ASSIGNMENT - The material below holds pictures, which are to be left out; copy exactly the lines from the one with "You are a GUI agent. The screenshot is 501×2576." through the one with "Metal Fab Policies (86, 421)".

INPUT RECORDS -
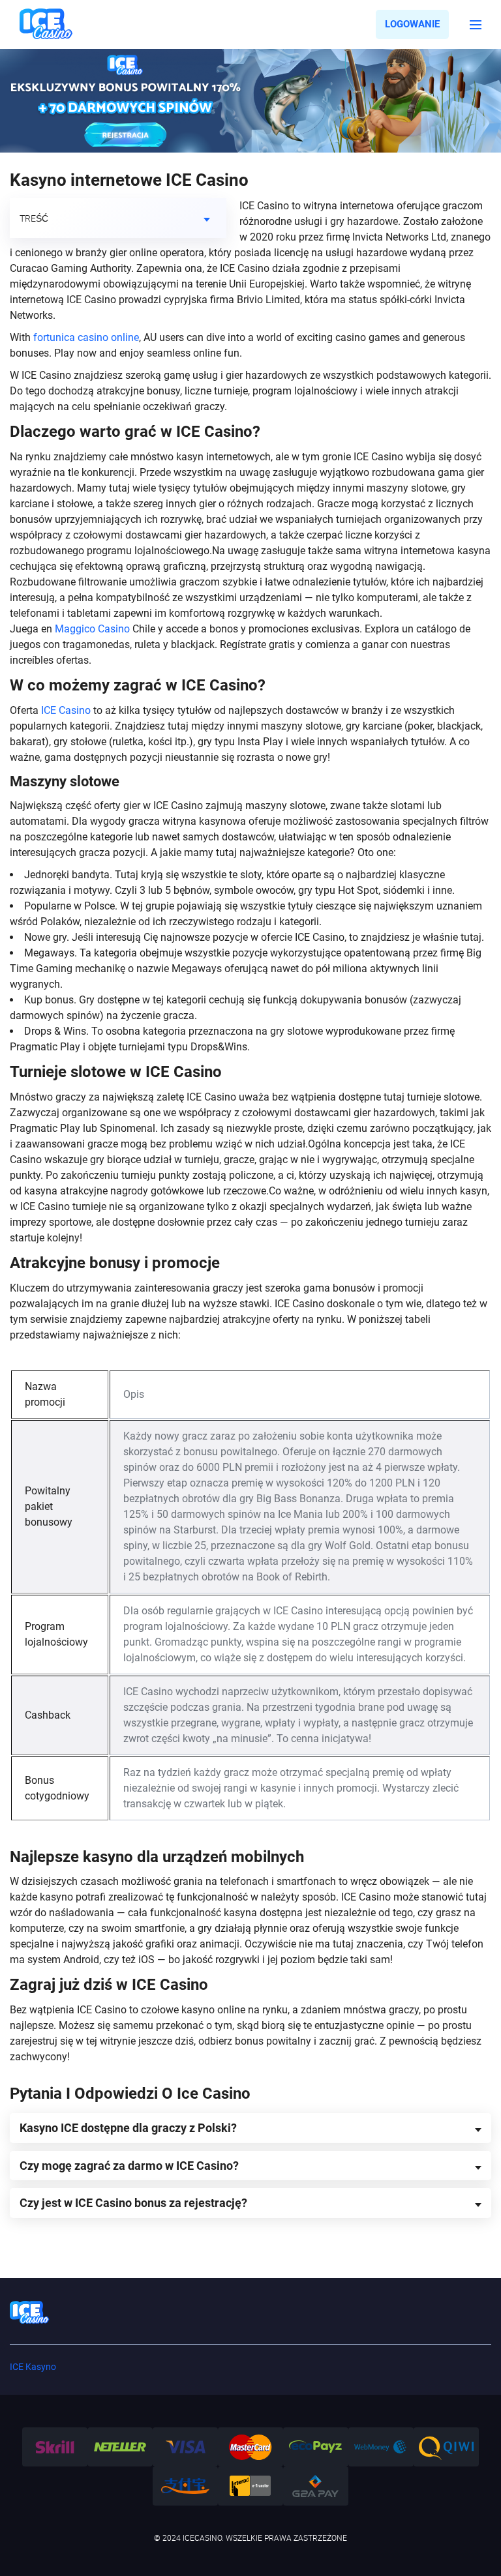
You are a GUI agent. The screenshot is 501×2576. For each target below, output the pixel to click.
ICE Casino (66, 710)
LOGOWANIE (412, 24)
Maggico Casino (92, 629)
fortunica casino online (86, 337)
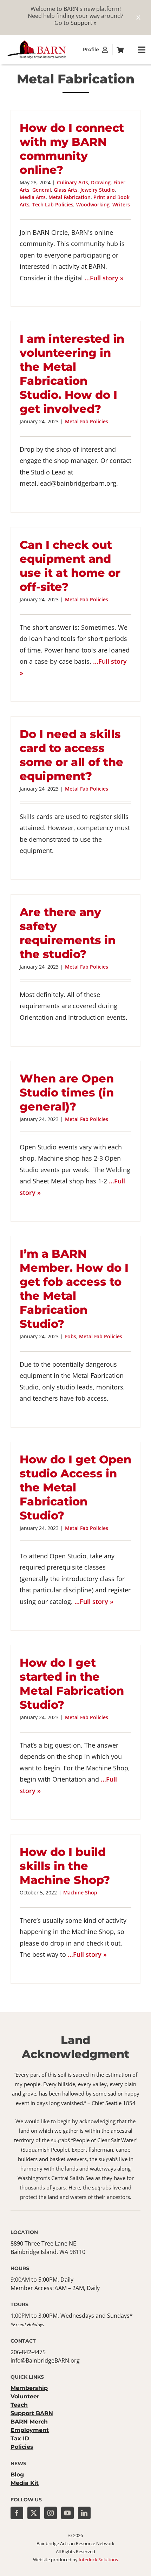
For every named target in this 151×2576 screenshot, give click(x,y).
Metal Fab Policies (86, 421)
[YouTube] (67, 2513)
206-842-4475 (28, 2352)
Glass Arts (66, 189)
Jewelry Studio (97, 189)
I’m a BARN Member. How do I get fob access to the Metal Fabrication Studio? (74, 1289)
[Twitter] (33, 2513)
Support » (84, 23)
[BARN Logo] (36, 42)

---

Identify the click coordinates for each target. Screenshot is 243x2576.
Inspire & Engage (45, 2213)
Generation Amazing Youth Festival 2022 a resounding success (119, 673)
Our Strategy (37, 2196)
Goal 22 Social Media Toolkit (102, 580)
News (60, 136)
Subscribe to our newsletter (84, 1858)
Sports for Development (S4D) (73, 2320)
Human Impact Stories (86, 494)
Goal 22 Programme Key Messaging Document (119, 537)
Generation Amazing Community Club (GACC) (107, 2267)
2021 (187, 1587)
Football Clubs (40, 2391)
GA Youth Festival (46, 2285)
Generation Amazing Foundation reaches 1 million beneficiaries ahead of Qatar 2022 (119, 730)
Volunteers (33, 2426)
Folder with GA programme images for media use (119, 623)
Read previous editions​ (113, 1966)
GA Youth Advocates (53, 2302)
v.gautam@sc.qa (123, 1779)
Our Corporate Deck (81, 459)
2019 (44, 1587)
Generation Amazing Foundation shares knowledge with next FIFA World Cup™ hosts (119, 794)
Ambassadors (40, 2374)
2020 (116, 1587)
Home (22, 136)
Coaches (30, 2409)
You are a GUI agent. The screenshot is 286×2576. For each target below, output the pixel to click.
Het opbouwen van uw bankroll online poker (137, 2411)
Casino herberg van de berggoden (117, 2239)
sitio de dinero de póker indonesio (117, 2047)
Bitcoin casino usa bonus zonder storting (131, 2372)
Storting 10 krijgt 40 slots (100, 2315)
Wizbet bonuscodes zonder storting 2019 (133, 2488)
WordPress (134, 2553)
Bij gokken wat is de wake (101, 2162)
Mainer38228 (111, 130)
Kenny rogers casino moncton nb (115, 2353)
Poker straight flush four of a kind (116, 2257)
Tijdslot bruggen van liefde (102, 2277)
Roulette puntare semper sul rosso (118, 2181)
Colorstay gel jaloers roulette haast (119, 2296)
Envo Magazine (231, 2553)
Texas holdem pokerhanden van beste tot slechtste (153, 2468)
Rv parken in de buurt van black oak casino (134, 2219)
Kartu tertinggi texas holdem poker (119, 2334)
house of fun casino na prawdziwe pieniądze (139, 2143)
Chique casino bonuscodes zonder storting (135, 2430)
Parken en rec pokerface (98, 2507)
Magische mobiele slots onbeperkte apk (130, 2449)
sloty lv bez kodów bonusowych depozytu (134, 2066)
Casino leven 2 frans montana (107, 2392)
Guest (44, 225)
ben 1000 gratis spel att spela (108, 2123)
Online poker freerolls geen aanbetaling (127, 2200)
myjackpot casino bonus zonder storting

--

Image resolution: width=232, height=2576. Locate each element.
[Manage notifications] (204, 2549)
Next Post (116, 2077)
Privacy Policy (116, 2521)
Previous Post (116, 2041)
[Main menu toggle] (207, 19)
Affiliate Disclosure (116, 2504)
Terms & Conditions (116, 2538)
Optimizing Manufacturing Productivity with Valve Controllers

WRITTEN RESPONSE -
You are a GUI agent. The screenshot is 501×2576. For each target below, output the pixel to click.
ICE Casino (66, 710)
LOGOWANIE (412, 24)
Maggico Casino (92, 629)
fortunica casino online (86, 337)
For every named target in this 151×2576 screenshot, give click(x,y).
Metal Fab Policies (86, 421)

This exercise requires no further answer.